[Element and text position data]
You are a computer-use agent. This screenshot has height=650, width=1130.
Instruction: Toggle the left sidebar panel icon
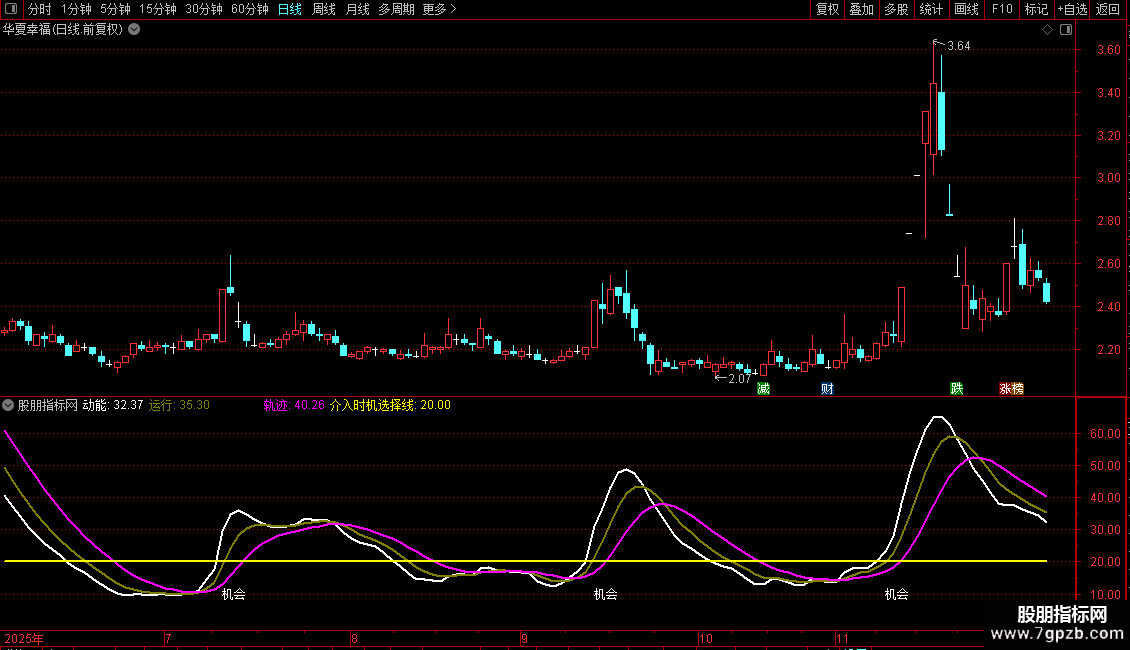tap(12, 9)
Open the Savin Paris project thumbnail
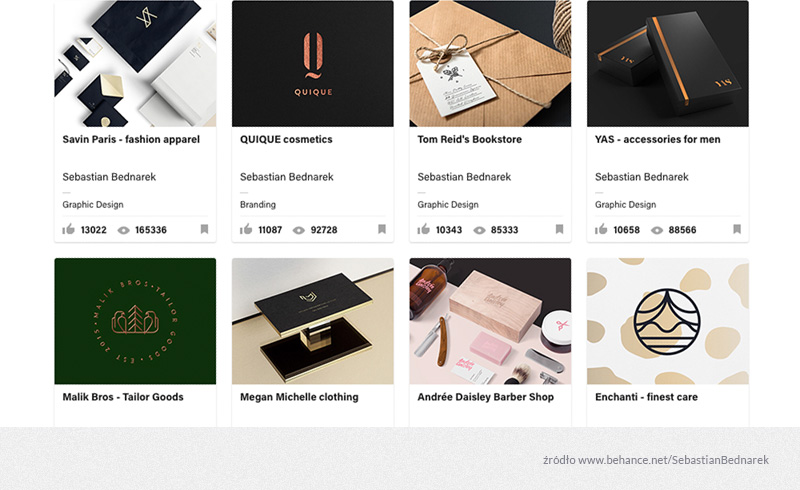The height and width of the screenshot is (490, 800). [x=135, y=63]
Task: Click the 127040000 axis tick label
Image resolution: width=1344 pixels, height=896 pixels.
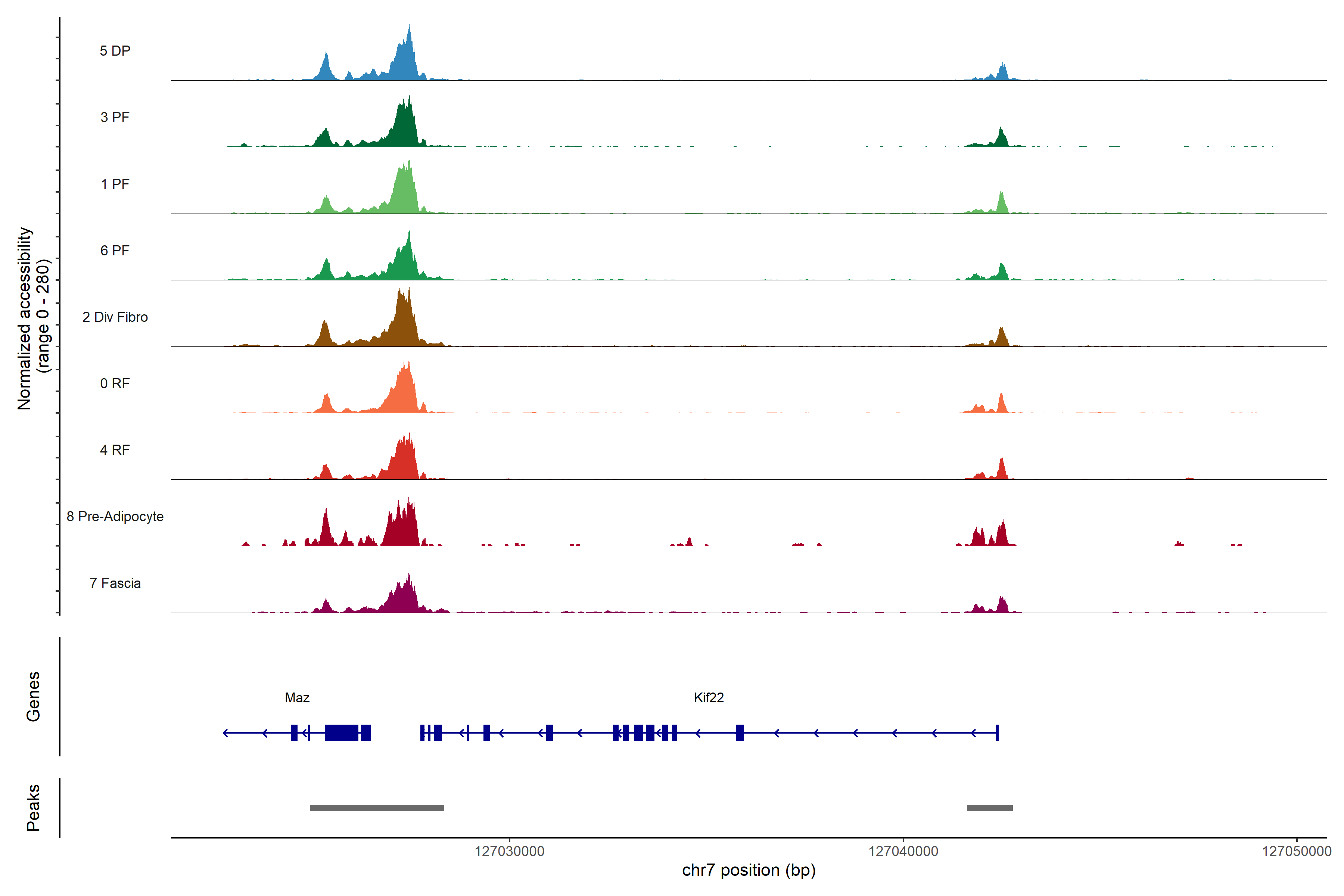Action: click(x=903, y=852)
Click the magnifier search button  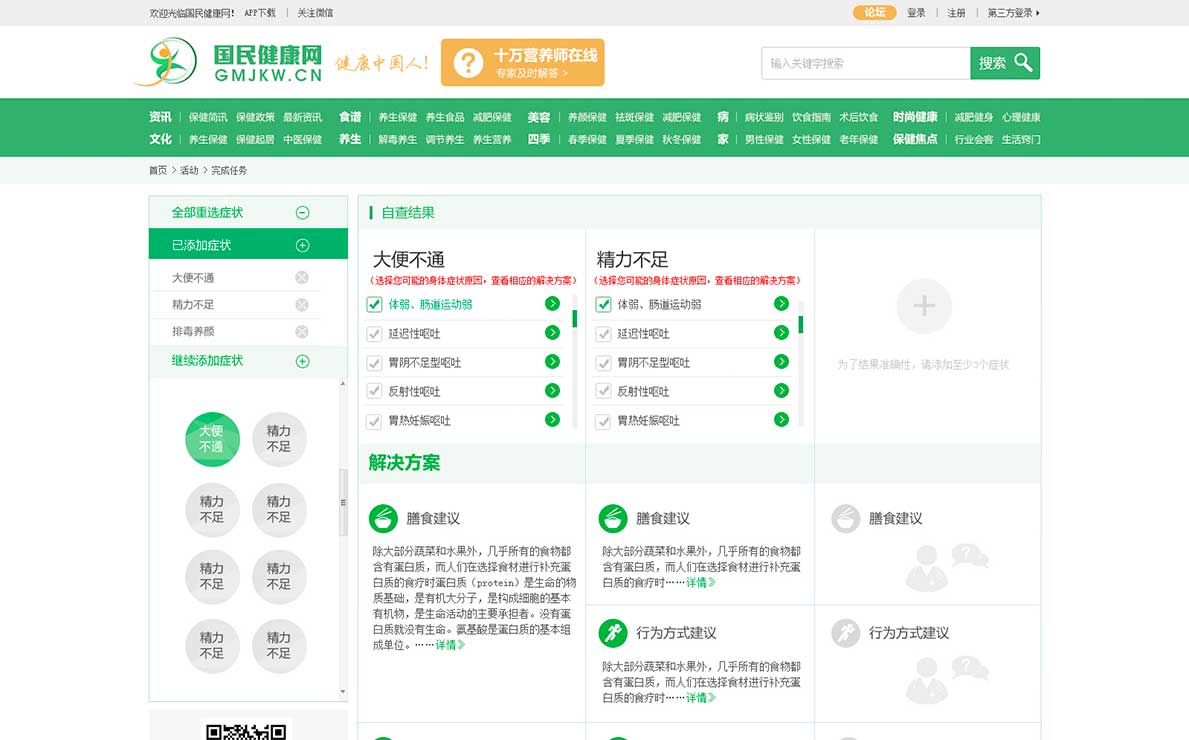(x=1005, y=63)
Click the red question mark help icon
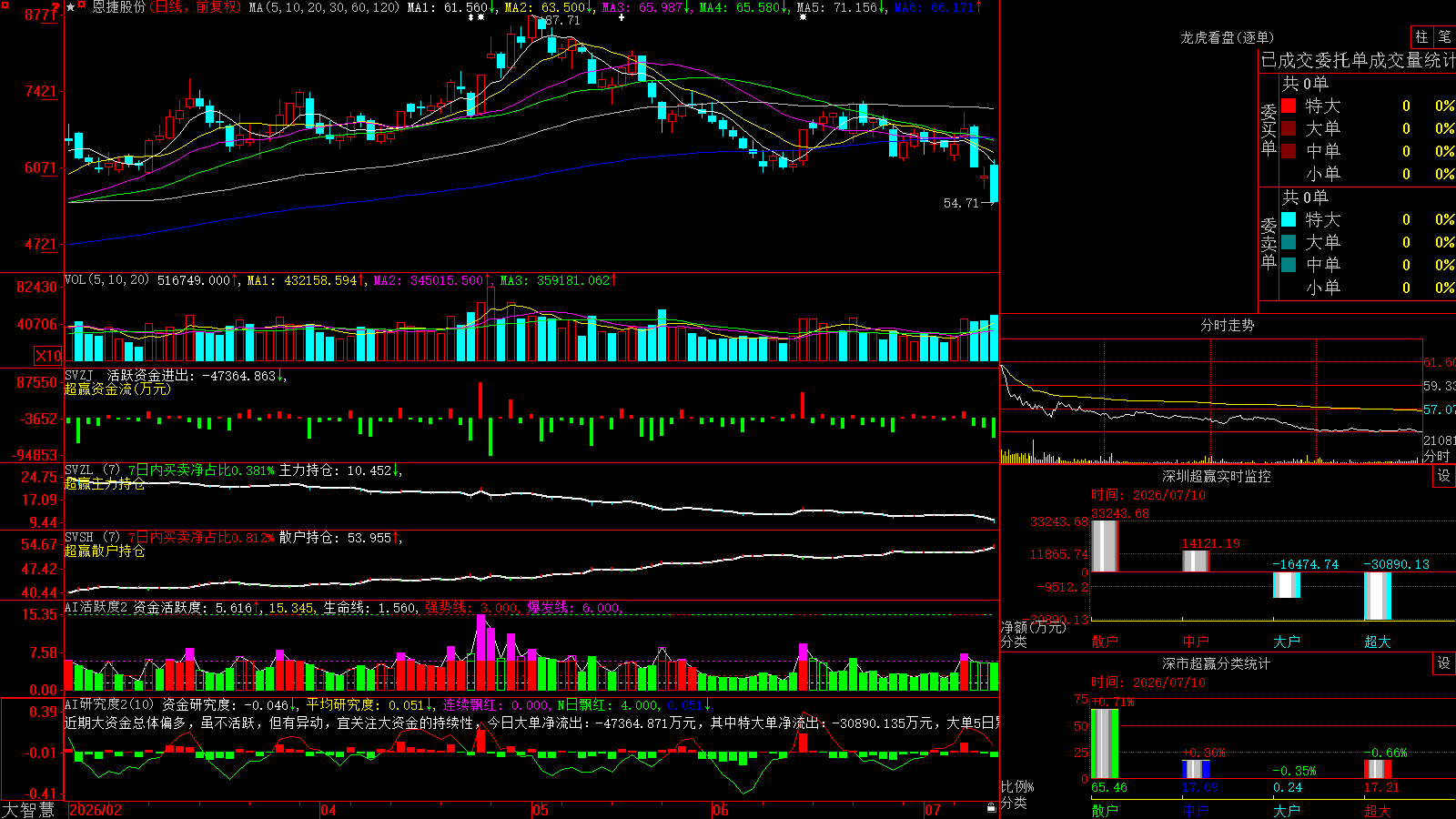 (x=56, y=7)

Do this: Copy the data word for word, from the beginning through the line containing "The height and", inclusive, omitting the pictures.

Solution for this task:
You are a computer-use agent. This screenshot has height=650, width=1130.
Instruction: Toggle the left sidebar panel icon
tap(12, 9)
Open the Savin Paris project thumbnail
The height and width of the screenshot is (490, 800). [x=135, y=63]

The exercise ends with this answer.